• Task instructions: Your task is to copy every line of the entries that contains "name".

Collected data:
»»
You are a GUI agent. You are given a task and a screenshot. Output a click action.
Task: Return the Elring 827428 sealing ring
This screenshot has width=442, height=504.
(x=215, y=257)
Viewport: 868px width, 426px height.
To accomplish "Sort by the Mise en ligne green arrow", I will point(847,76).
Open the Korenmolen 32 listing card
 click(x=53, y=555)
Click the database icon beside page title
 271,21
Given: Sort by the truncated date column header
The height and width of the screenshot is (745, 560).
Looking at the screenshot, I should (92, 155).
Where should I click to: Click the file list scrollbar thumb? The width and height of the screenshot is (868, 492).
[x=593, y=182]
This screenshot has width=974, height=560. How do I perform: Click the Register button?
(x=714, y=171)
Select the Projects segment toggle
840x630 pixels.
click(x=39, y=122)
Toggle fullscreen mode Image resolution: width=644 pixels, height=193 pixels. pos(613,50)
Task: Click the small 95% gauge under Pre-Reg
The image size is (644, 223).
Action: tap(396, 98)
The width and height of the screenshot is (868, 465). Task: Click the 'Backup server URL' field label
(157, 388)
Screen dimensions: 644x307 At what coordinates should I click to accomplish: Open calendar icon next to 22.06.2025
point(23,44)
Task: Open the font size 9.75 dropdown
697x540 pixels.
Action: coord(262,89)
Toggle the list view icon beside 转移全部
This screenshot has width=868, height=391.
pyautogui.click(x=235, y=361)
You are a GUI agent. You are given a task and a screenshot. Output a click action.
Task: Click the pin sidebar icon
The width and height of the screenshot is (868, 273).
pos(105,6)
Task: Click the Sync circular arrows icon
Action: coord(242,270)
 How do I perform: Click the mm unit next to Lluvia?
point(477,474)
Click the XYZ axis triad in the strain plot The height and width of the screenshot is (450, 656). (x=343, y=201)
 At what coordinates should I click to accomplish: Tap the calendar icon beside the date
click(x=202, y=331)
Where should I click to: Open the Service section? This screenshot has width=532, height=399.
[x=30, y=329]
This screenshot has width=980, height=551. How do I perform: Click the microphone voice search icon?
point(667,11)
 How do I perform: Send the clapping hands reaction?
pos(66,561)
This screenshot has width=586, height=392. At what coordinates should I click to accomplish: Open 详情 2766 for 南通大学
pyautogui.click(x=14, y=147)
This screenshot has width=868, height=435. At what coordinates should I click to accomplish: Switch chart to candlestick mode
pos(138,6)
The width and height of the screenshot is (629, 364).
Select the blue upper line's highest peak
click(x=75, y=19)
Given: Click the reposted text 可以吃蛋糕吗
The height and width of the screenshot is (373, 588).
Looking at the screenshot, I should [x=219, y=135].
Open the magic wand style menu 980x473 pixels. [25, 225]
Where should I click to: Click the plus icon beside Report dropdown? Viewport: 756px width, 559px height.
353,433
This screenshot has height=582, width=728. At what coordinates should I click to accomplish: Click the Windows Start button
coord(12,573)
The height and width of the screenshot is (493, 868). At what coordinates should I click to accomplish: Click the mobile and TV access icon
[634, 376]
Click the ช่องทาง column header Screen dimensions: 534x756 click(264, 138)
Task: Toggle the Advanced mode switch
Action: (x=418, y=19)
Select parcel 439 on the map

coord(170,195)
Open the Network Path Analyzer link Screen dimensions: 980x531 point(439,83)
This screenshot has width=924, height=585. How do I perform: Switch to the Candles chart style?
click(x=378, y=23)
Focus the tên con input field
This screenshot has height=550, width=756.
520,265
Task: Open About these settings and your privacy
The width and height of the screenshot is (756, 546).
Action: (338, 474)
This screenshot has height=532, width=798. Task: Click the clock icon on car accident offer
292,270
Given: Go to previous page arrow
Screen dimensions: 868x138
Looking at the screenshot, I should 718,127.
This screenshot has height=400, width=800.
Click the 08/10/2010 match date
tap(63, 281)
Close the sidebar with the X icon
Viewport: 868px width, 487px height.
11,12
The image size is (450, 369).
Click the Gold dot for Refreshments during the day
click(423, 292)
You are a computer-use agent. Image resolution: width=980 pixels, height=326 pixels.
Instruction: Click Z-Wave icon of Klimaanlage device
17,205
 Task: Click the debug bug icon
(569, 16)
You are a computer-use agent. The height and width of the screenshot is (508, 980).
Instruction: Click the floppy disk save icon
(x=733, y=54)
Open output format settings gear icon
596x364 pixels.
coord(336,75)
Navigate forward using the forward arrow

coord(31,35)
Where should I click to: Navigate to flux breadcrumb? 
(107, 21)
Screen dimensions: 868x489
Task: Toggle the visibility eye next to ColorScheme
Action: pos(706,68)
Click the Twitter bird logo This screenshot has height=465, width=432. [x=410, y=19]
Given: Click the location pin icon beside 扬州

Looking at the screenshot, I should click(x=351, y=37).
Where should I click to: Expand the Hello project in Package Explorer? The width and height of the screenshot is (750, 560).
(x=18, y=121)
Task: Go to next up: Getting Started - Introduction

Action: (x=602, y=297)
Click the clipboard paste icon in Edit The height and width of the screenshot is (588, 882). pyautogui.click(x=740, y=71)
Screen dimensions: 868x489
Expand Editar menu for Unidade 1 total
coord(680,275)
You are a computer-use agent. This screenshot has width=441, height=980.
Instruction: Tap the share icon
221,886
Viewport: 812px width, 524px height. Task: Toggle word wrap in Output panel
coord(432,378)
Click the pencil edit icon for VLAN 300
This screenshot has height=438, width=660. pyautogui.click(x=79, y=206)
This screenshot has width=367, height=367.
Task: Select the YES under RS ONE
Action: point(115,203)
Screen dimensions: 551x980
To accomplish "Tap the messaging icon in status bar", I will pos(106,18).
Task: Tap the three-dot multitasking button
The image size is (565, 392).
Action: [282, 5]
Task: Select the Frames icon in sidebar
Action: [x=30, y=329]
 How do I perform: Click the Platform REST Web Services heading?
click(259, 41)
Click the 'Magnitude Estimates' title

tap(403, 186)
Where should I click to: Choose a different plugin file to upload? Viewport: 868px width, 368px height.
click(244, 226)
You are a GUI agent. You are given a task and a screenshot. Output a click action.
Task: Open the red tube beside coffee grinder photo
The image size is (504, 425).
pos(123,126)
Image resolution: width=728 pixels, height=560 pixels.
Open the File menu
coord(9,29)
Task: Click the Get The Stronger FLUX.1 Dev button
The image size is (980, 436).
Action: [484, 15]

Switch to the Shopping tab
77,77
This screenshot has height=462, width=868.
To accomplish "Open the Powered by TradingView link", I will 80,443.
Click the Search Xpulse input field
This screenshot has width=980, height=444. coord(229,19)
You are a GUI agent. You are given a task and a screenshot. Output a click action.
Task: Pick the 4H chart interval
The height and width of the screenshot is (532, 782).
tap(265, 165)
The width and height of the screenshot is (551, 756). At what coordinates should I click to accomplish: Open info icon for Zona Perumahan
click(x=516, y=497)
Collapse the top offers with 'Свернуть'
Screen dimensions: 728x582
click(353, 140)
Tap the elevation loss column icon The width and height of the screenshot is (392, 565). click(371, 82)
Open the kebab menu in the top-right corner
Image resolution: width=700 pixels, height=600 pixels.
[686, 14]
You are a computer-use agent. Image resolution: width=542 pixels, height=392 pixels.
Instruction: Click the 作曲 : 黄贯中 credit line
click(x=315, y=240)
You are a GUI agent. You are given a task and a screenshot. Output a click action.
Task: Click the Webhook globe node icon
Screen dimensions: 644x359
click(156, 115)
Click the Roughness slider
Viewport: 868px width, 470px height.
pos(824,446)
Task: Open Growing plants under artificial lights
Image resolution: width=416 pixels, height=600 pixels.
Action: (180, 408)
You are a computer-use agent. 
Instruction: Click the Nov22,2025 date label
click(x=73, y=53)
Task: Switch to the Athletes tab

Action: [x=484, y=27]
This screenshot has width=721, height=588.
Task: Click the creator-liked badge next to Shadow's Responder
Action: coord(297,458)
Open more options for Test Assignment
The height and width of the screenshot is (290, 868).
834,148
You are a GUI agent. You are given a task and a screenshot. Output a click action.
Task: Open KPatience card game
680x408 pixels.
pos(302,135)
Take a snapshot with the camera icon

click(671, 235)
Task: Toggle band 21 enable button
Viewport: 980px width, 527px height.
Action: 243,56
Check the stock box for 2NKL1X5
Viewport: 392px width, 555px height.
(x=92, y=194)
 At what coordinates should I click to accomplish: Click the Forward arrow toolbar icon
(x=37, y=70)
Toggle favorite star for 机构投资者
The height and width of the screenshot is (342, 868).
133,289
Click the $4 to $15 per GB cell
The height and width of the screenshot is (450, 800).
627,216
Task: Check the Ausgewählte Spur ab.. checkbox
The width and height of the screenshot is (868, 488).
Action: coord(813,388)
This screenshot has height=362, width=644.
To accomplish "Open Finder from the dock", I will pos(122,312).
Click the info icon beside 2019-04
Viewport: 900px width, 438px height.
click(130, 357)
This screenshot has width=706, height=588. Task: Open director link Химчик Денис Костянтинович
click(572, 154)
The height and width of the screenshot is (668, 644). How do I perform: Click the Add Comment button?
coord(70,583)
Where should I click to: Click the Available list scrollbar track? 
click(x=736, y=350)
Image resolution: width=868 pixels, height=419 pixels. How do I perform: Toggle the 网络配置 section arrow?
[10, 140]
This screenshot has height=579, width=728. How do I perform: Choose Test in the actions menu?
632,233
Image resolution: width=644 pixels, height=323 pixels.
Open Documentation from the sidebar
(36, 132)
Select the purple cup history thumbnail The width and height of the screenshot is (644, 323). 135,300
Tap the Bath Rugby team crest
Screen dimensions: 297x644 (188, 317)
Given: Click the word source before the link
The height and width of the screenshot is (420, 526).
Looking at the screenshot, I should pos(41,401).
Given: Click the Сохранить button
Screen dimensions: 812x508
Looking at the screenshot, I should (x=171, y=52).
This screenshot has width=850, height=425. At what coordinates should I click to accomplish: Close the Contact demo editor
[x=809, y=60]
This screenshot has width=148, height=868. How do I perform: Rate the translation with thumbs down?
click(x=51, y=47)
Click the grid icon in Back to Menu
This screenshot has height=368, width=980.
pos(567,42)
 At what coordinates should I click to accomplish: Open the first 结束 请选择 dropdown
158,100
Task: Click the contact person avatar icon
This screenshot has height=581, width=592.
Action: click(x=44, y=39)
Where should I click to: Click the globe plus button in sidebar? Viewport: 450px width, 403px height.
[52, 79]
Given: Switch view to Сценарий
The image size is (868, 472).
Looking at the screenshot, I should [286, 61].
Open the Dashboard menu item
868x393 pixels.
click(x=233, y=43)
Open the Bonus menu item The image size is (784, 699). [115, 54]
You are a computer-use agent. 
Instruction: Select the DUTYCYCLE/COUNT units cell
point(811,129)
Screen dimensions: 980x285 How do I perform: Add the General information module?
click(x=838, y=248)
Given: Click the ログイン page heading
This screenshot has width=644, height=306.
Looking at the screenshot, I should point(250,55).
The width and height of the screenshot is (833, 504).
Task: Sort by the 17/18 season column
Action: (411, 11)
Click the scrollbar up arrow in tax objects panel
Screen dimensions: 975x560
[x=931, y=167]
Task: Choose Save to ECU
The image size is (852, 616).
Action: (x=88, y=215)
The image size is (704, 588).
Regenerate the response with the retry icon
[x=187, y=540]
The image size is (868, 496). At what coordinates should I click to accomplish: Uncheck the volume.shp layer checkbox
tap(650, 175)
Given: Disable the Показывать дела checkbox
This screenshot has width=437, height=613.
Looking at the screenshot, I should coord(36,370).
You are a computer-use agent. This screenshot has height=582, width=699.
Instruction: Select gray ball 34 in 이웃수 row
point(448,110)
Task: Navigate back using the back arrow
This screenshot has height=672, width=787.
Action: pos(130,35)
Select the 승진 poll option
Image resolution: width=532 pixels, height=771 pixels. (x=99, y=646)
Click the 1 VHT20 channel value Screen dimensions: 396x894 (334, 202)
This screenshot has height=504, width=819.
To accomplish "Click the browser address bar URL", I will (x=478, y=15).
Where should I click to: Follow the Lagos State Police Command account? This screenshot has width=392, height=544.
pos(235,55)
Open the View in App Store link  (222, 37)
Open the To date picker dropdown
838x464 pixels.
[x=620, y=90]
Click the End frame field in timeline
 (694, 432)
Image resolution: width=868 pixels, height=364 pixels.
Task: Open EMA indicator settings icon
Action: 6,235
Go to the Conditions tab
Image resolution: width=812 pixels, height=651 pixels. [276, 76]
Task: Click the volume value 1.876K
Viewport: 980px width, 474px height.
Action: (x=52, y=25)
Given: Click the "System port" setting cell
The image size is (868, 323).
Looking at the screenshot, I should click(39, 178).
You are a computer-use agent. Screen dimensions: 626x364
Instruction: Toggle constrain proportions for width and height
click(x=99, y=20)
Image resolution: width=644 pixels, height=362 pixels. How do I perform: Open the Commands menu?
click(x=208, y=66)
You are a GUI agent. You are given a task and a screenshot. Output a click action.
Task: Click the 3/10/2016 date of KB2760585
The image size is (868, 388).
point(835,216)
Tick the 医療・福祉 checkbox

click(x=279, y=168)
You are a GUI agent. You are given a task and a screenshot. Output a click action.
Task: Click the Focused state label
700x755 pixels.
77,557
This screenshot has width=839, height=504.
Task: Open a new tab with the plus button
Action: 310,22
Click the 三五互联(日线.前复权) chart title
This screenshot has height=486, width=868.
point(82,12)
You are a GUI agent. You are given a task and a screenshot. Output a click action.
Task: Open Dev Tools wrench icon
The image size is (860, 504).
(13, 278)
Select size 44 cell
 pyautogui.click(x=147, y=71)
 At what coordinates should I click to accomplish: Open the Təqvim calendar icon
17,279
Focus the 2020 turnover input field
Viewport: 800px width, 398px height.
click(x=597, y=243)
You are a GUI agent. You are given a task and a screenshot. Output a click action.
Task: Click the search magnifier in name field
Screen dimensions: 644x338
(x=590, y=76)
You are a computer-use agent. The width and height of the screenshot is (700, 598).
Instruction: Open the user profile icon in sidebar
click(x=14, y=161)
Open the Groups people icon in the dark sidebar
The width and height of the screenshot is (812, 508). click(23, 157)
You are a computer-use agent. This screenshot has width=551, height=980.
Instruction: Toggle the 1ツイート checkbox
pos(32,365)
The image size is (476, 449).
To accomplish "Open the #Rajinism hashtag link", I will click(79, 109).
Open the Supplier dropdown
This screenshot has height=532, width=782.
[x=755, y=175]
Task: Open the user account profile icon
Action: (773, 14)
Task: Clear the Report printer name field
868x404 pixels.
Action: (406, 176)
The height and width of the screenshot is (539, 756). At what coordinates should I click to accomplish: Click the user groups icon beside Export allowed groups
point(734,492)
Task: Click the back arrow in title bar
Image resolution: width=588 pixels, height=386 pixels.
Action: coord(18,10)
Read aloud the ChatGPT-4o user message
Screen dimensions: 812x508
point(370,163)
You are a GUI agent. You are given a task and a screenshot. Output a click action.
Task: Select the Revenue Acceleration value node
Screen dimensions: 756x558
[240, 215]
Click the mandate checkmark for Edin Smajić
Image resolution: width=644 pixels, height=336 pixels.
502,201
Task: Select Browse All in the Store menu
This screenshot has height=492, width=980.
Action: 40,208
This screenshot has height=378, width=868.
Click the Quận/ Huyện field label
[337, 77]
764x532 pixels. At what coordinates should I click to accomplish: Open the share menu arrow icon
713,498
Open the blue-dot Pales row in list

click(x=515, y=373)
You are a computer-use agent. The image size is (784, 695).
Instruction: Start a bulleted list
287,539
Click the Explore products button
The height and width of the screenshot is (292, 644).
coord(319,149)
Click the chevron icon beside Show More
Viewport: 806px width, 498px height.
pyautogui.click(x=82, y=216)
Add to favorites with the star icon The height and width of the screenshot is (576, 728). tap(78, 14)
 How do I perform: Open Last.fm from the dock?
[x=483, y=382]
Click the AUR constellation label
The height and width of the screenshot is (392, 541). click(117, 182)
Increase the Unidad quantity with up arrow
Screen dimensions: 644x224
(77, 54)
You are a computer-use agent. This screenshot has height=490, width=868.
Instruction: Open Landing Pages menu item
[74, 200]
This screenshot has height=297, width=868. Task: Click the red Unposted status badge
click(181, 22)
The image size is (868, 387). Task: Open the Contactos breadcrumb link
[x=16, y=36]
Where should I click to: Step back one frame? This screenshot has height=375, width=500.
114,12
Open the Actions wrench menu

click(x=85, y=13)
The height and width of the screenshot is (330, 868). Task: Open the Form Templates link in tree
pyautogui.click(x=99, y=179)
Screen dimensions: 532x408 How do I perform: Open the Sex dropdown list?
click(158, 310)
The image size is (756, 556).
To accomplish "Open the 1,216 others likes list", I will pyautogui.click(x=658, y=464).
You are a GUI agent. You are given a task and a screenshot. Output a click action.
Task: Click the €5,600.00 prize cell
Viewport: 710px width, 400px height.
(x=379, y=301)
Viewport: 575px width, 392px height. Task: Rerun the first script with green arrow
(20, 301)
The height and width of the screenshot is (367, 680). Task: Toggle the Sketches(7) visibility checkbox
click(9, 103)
««
• Written response:
Task: Click the search magnifier in name field
Task: Clear the Report printer name field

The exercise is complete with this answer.